Records supplied Start Marker

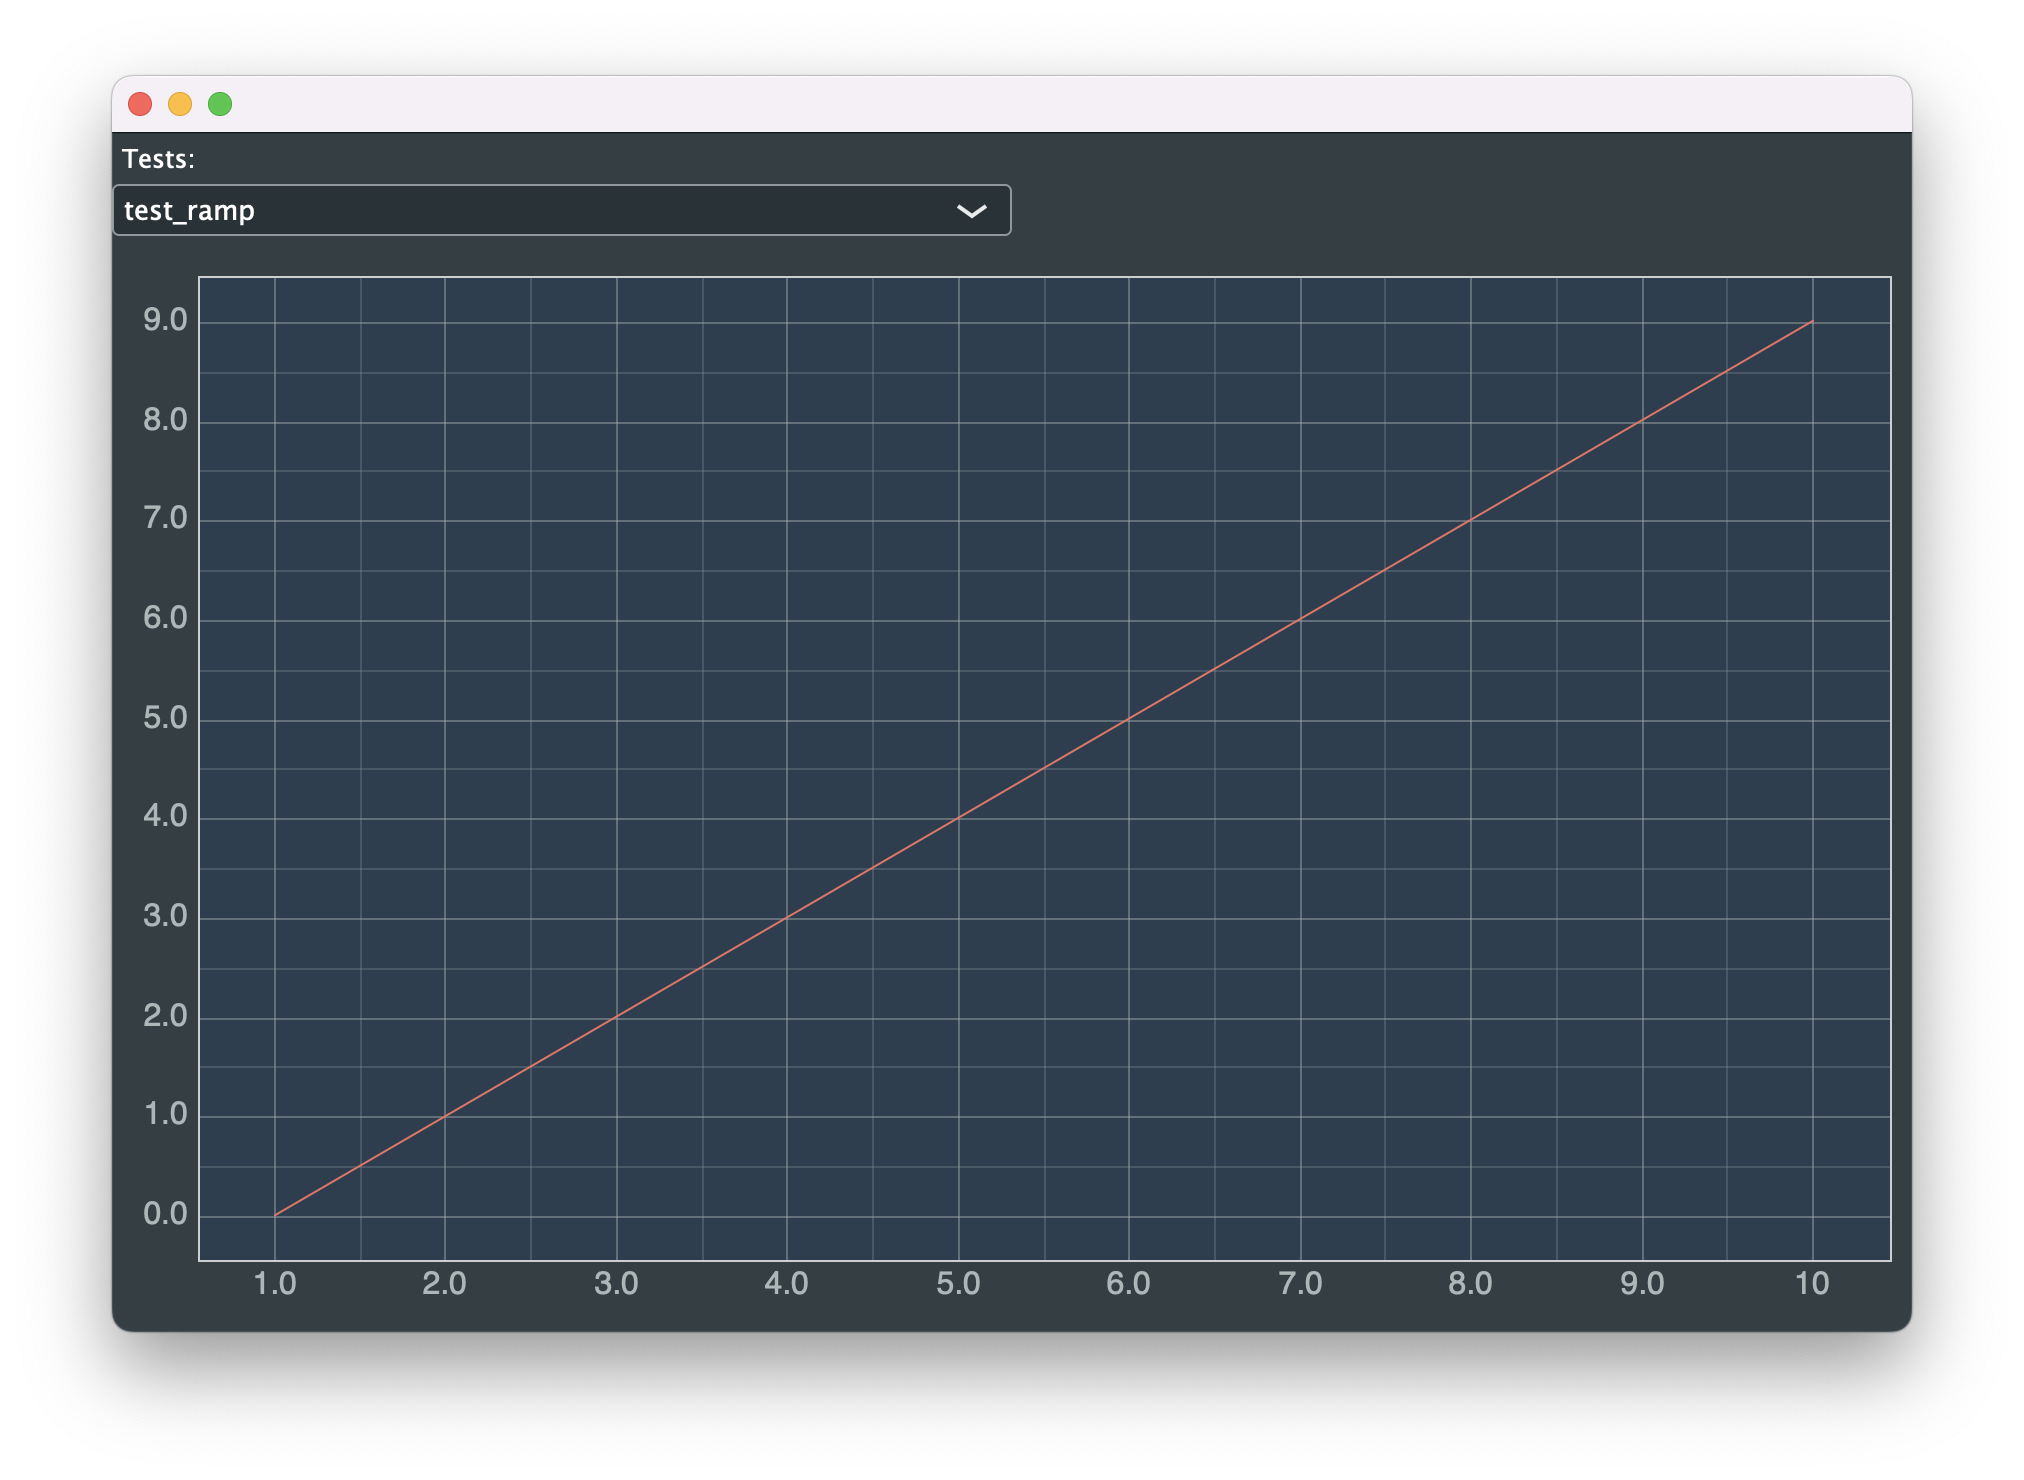Click the 0.0 y-axis label
The image size is (2024, 1480).
pos(165,1214)
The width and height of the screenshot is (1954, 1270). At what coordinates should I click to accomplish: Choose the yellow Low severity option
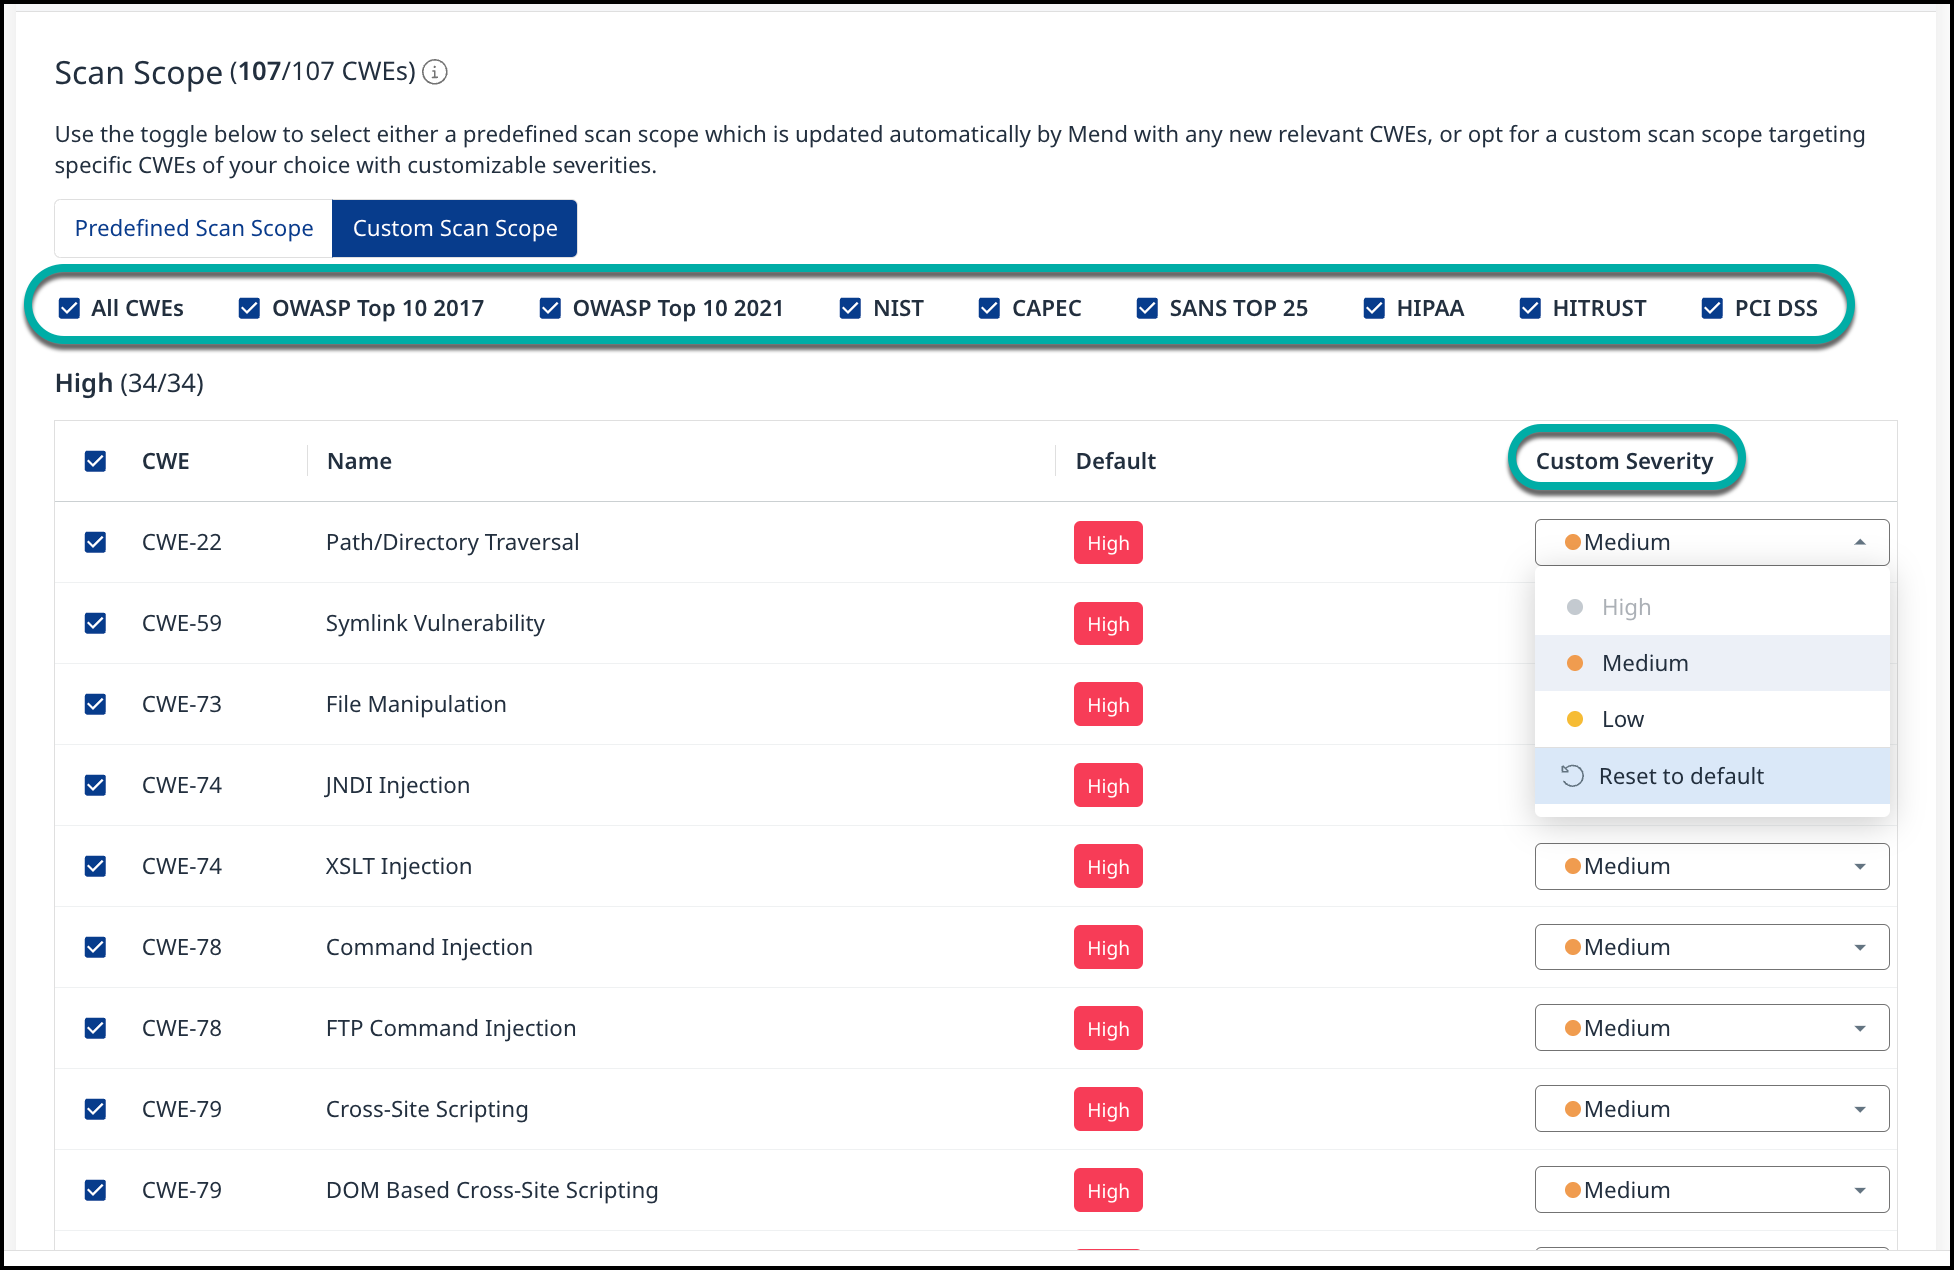click(1622, 719)
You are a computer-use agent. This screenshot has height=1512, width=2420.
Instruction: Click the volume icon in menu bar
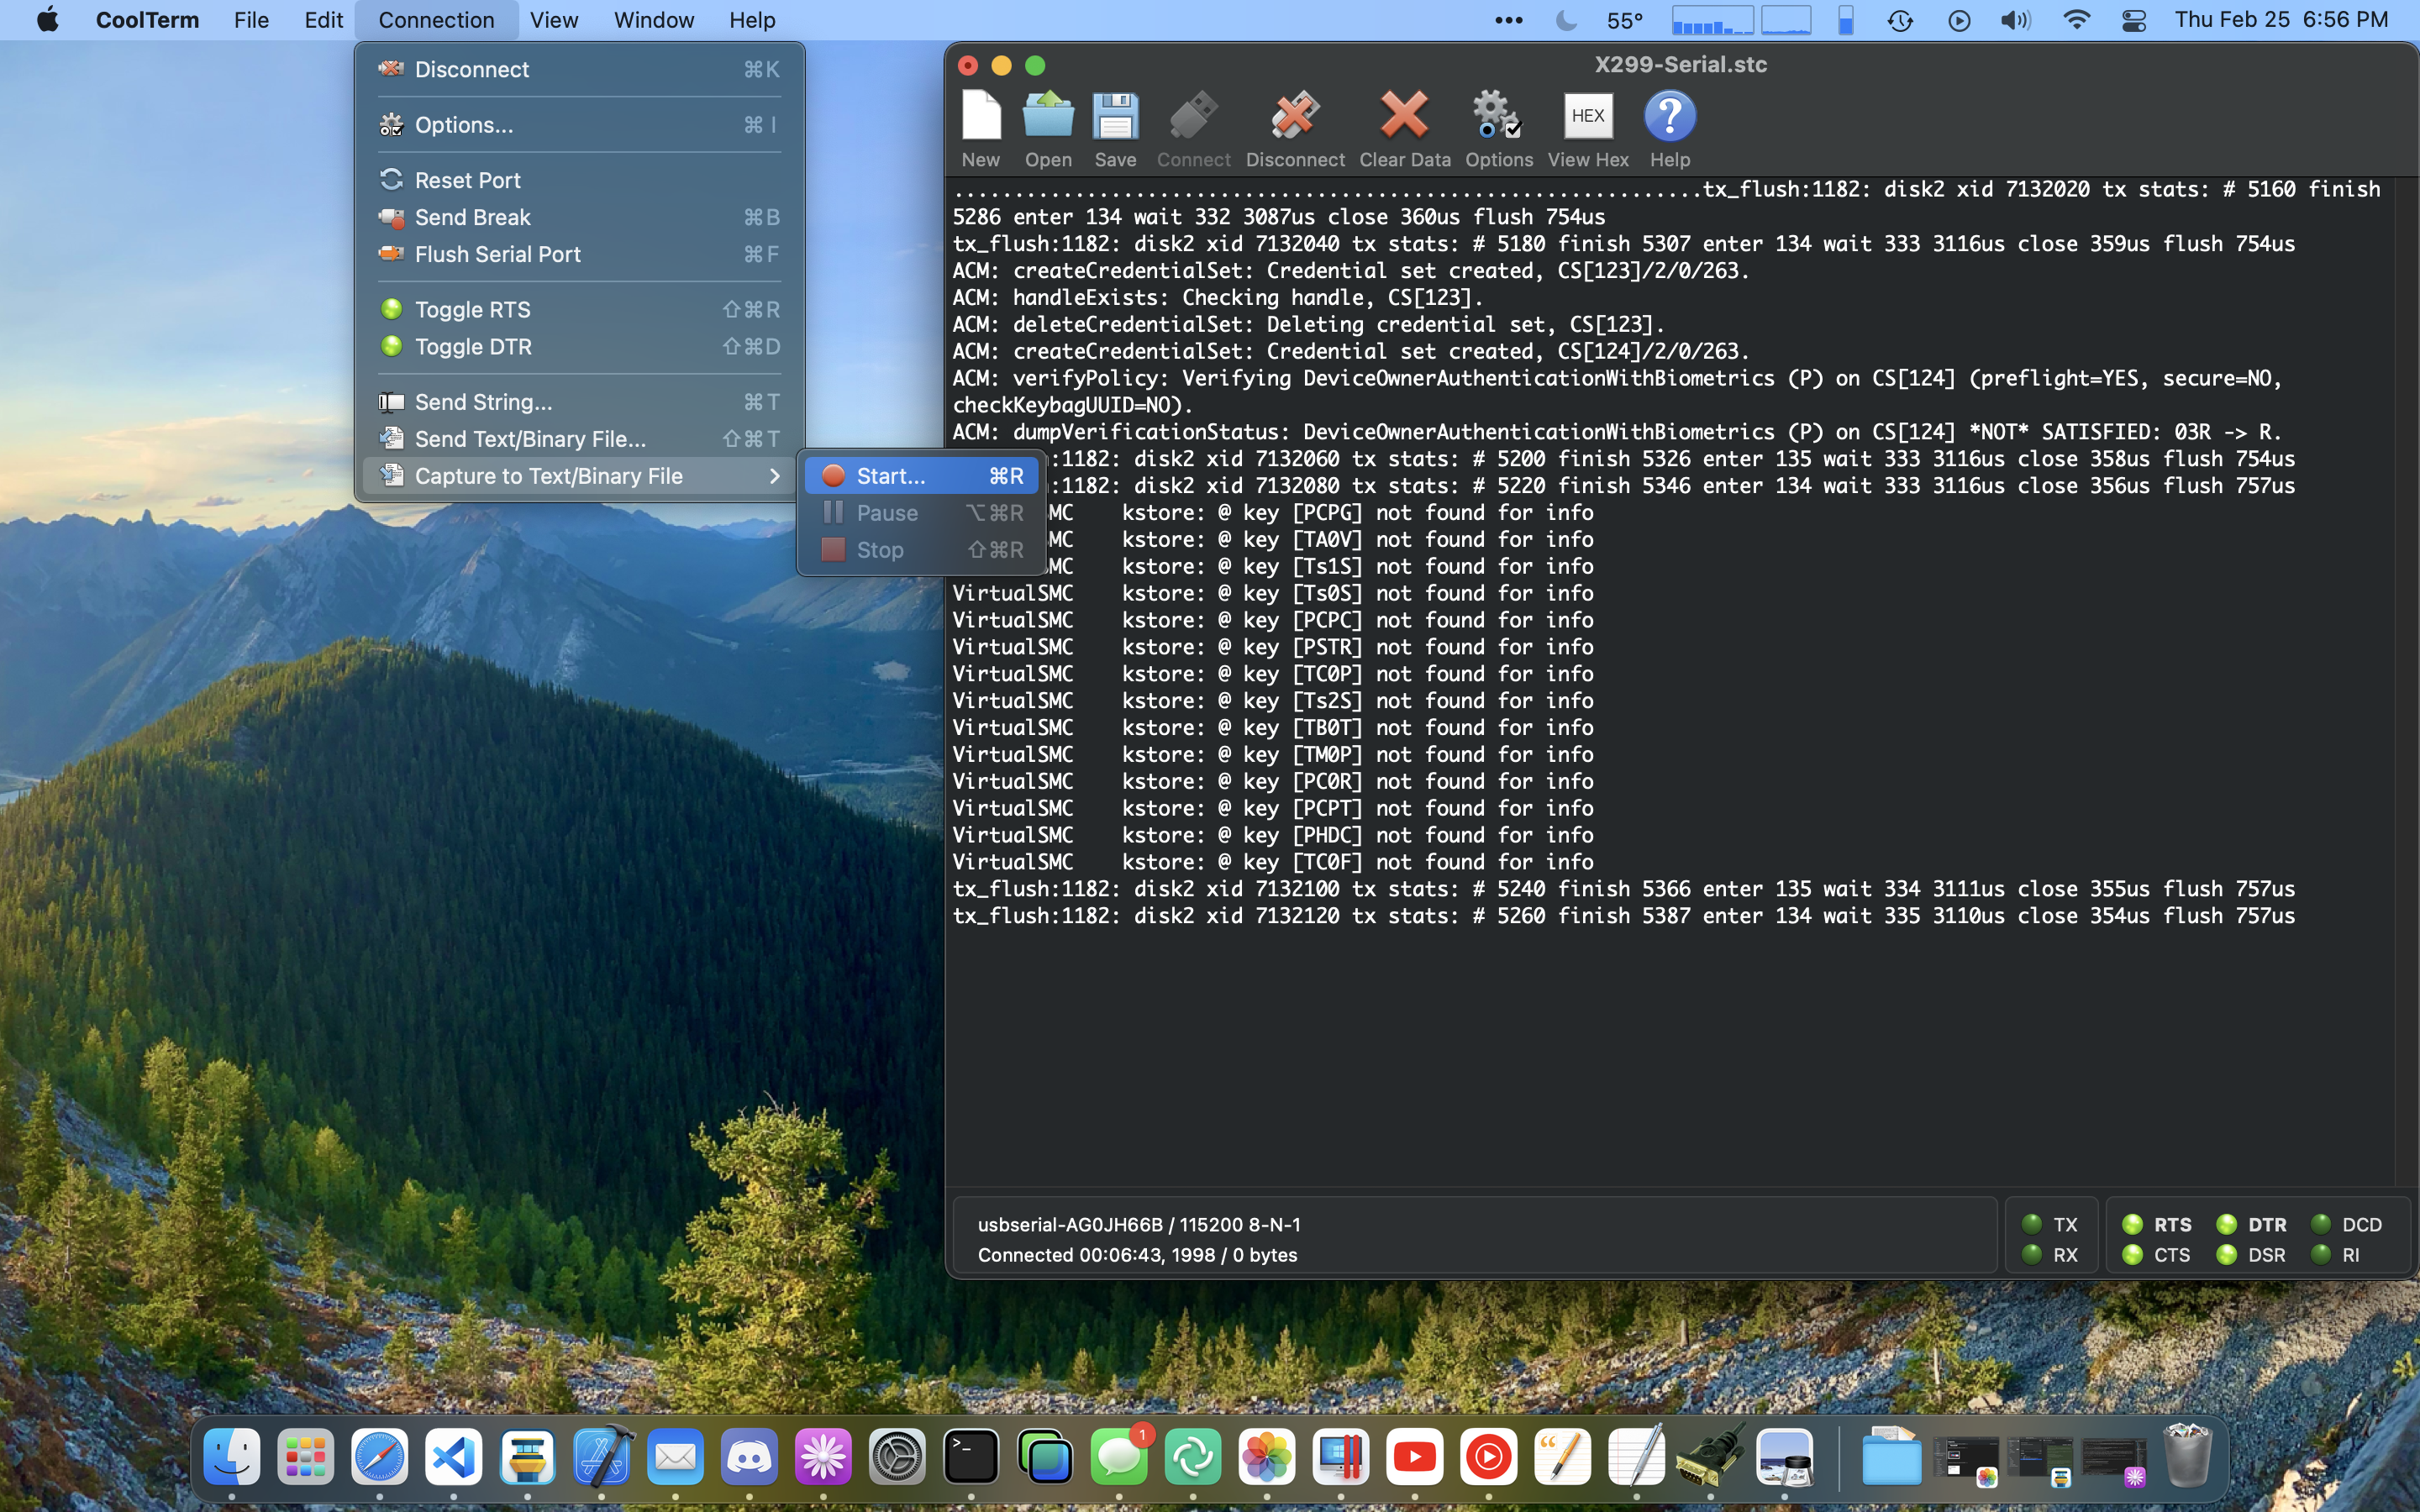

Records supplied End Marker

- _What to do_
Output precisely the lines in the material above from the line containing "The width and" through its last line, and omit pictures.

- _Answer section_
The width and height of the screenshot is (1954, 1270). At what coordinates should I click to accomplish: Choose the yellow Low severity option
click(1622, 719)
You are a computer-use agent. This screenshot has height=1512, width=2420.
Instruction: Click the volume icon in menu bar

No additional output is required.